History of the JFK Special Warfare Museum
The JFK Special Warfare Museum operates under the umbrella of the United States Army John F. Kennedy Special Warfare Center and School (USAJFKSWCS), the schoolhouse for Special Forces, Civil Affairs (CA), and Psychological Operations (PSYOP). Maintenance of the collection falls under the regulatory and functional guidance of the United States Army Center of Military History (CMH). In 1986, the JFK Special Warfare Museum was charged as the United States Army Special Operations Command’s (USASOC) agent for the preservation of the USASOC material culture both on Fort Liberty and at off-site locations.
BG William P. Yarborough, the Commander of the US Army Center for Special Warfare/US Army Special Warfare School in 1960, developed an encompassing plan to ensure the inculcation of the US Army Special Forces within the US Army. As part of his vision, he included a museum. He felt that a museum would visibly indicate the unit’s stature to the rest of the Army while educating the rank and file about their lineage and history. Initially, the museum’s mission was parochial, exclusively spotlighting the history of Special Forces. However, the mission has evolved over the past 45 years and now encompasses the PSYOP and CA branches.
Between 1962 and 1978, the museum was in a wooden orderly building on Gruber Road. Manned by Special Forces NCOs detailed to the facility, they scrounged whatever they could. The museum existed on end-of-year funds and monies dropped in the donation box. PSYWAR/PSYOP personnel constructed exhibits. Unfortunately, the scheduled demolition of many World War II-era wooden buildings after the Vietnam War and the expansion of Gruber Road and Reilly Road threatened the museum’s future. In 1978, the museum closed until its new home in the classroom half of building D-2502 on the corner of Ardennes and Marion Streets was completed.
Since 1980, the museum has slowly expanded and upgraded its footprint. Storage, initially maintained in a wooden building behind the Smoke Bomb Hill Chapel and on the edge of the Military Assistance Training Advisor (MATA) Mile, a running trail, was moved to bldg. D-1307, a concrete warehouse-specific space. In 1995, the museum assumed the remainder of bldg. D-2502. The museum acquired two bays in a building behind it for its exhibit fabrication shop in 1999. When the museum acquired the entire building, the Museum Association funded the effort to reface and renovate the building to look more like a museum instead of an office and classroom space. The museum’s renovation included the gift shop, restrooms, and lobby enlargement. Further refurbishments permitted the addition of another exhibit gallery of 400 sq. feet on the other end of the building. This exhibit illustrated Special Operations Forces (SOFs) role in the Global War on Terror.

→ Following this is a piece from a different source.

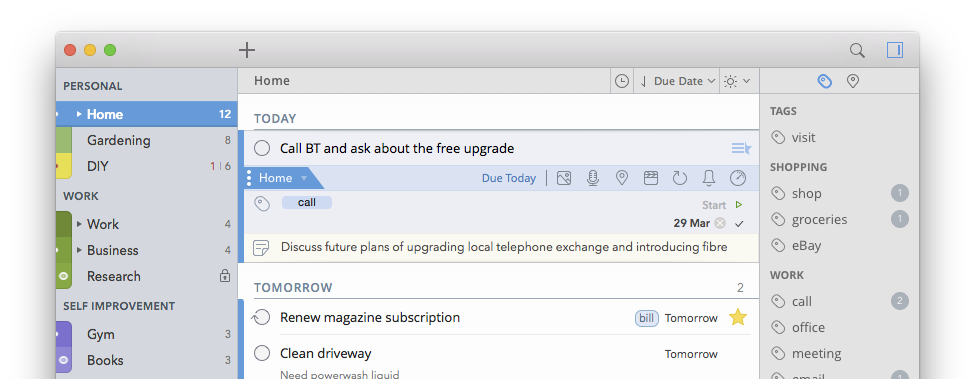Viewport: 975px width, 379px height.
Task: Expand the Work list in the sidebar
Action: [x=79, y=224]
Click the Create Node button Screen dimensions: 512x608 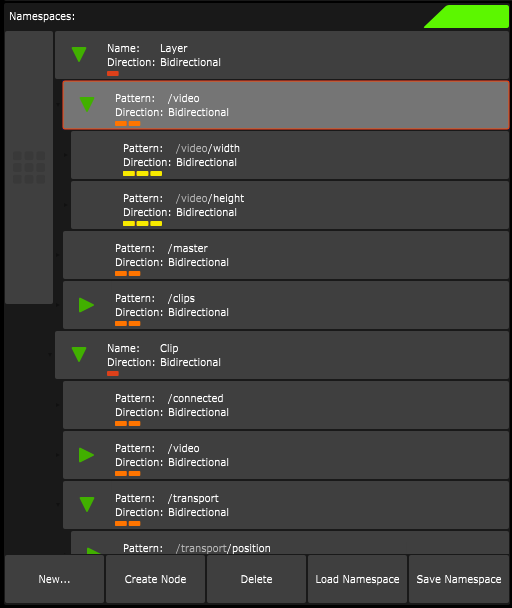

In 2005, the USAJFKSWCS campus plan was approved and received MILCON funding. Unfortunately, the scheduled construction of the new Training Command building forced the museum to move. In 2016, renovation began on Building D-2815 across from the USAJFKSWCS Chapel. The renovation tripled the size of the museum galleries and consolidated the museum administrative offices, library/conference room, arms room, and exhibit fabrication shop in one building. In 2017, the museum moved into the newly renovated space. The museum still maintains storage in another building. Exhibits are divided into three continuous galleries: WWI to 1959, Vietnam to 1990 operations, and the modern conflicts resulting from 9/11.
In early 2020, the command authority of the museum transferred from USAJFKSWCS to the USASOC History Office. Due to the transfer and complications caused by COVID-19, the museum was closed to the public, and the museum’s staff completed a 100% inventory of the museum’s holdings. In August 2020, after an outcry from the community about the museum’s extended closure, USASOC established a Museum Advisory Board of retired Officers and NCOs to advise USASOC on the best way forward. USASOC accepted the advisory Board’s recommendation to transfer the museum back to USAJFKSWCS and to re-open after COVID-19 restrictions. The museum re-opened on April 1, 2021.